Indexing PDF Documents with Zend_Search_Lucene

January 20th, 2008

Part I

I along with many others have been trying and asking how to index and search PDF files. Once Zend released its Framework, which is a port of Java Lucene to PHP, I decided to jump on board and find a way to index and search PDF files. So… Lets get started.

The Setup…

We will use XPDF to parse the PDF files and Zend_Search_Lucene for indexing and searching. First we need to read the PDF files and get relevant PDF information such as Title, Author, Modification Date, PDF size, and number of pages in the file. To do all this, download XPDF and copy the pdftotext and pdfinfo into a directory on your web server. The pdfinfo call will get us metadata of the PDF and the pdftotext will convert the PDF to a text file. Converting the PDF to a text file will allow us to store the data in the index.

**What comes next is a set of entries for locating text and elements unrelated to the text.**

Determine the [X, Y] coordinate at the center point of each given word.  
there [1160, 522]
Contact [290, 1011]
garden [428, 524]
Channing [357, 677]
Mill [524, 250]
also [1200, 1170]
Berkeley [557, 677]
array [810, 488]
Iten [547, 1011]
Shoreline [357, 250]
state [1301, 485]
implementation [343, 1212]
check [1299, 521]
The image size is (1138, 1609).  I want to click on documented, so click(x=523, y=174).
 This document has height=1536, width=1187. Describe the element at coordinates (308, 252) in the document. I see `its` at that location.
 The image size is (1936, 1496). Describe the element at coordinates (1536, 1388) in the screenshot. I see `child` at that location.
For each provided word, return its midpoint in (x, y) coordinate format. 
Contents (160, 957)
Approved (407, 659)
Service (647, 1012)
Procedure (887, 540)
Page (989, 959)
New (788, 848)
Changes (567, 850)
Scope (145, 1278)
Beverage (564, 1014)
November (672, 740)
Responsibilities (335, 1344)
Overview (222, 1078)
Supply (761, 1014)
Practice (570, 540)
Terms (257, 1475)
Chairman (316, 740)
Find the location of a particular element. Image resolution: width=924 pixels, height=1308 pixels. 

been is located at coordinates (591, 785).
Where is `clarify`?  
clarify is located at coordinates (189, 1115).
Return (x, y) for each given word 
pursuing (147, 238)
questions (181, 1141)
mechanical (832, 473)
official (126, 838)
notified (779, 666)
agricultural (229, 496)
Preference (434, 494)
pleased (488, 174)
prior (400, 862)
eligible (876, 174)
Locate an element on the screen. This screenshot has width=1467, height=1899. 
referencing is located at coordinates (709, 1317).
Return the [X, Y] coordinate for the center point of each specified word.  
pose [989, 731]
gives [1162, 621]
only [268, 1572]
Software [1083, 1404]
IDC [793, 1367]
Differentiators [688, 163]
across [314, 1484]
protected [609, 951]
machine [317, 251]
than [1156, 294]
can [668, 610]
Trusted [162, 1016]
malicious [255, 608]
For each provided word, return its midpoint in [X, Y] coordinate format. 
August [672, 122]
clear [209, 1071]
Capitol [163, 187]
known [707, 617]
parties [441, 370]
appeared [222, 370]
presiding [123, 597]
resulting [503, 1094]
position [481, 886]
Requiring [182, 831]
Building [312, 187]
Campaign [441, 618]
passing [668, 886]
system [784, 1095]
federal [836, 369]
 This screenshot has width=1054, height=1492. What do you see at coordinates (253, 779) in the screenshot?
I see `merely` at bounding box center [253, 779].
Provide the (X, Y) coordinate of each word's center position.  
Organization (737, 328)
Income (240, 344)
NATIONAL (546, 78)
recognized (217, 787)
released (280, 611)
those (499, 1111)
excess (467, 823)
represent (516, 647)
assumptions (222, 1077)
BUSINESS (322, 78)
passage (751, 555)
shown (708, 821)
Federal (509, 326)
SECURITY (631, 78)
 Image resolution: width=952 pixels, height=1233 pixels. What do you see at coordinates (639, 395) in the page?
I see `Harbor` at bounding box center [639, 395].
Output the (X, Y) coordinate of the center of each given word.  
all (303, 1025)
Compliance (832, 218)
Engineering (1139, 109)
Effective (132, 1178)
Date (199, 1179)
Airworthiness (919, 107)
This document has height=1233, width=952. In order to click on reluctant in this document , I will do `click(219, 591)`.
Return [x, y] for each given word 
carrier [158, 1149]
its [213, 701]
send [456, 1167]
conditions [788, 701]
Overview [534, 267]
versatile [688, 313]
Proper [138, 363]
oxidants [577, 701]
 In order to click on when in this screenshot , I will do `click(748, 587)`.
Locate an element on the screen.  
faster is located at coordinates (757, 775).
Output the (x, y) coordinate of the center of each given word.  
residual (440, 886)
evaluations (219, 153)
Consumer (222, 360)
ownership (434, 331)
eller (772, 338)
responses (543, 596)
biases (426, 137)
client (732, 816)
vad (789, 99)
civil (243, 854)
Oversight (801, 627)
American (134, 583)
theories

Next we will have to download the Zend Framework and copy it over to the web server. You can just copy over the Zend_Search folder and the necessary functions but for now we will make it easy and copy everything to the server.

The Code…

Lets start by parsing a file and storing the data into the index file. First we need to make sure that our include path is pointed to the working directory and that we can access the Zend Search Lucene functions.

/** Zend_Search_Lucene */
ini_set('include_path','/path/to/working/directory/);
require_once 'Zend/Search/Lucene.php';

Next we create and index or open an existing index. Here we will call the index pdf_index. This is created as a directory with index files inside it. When you call the create index everything will be created. There is no need to create the pdf_index manually.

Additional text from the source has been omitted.